Pixel coordinate grounding data:
+++++
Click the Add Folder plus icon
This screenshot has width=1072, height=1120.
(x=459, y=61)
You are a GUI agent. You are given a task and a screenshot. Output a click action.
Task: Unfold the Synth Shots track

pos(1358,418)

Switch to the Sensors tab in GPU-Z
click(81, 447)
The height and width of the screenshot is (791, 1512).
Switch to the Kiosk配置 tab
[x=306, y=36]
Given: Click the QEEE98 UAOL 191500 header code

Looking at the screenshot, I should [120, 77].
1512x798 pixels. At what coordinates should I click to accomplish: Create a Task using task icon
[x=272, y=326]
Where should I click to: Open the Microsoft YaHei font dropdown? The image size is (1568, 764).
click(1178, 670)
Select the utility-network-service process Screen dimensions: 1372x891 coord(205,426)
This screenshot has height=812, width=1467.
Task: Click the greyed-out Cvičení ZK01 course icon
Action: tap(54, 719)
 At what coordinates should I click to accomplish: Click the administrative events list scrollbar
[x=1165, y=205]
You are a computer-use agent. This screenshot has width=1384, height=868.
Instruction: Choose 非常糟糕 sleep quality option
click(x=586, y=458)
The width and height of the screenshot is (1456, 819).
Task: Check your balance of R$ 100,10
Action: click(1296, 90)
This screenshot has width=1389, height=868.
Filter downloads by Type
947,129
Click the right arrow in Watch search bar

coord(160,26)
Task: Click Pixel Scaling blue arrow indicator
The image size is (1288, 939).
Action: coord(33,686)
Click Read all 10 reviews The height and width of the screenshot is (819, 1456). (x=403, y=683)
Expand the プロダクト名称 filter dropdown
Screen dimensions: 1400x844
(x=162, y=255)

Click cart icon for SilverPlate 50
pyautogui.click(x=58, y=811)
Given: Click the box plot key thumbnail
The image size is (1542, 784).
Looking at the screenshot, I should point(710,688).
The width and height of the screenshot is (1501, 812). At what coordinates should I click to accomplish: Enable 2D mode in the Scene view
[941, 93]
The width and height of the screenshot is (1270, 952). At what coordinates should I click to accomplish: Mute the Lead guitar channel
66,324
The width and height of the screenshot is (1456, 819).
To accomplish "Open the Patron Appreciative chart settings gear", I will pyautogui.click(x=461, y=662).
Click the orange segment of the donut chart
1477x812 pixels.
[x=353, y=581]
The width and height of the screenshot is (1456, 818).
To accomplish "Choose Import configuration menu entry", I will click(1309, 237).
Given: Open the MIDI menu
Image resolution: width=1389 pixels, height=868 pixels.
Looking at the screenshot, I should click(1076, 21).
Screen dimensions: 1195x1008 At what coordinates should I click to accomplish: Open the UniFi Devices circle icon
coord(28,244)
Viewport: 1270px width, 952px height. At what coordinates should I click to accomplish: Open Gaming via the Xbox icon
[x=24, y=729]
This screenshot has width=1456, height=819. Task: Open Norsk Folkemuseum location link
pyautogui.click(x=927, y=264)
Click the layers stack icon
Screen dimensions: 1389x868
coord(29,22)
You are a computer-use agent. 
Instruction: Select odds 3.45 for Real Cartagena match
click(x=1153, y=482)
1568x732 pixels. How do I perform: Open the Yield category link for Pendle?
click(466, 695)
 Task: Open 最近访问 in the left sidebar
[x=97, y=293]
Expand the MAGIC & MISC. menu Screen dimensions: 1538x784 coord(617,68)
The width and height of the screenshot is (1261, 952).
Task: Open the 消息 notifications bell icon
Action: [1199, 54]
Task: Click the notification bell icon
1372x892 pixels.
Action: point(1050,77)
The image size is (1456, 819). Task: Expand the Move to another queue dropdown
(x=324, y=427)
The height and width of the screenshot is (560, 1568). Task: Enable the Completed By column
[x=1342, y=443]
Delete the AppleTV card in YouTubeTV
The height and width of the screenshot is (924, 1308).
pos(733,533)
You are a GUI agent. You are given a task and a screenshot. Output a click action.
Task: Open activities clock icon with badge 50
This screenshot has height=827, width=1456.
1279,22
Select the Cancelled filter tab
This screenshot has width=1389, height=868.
+++++
Task requirements: Where a line of the data above includes the string "computer", pull it out.

Finished exercise:
You are a computer-use agent. This screenshot has width=1384, height=868.
You are a computer-use agent. 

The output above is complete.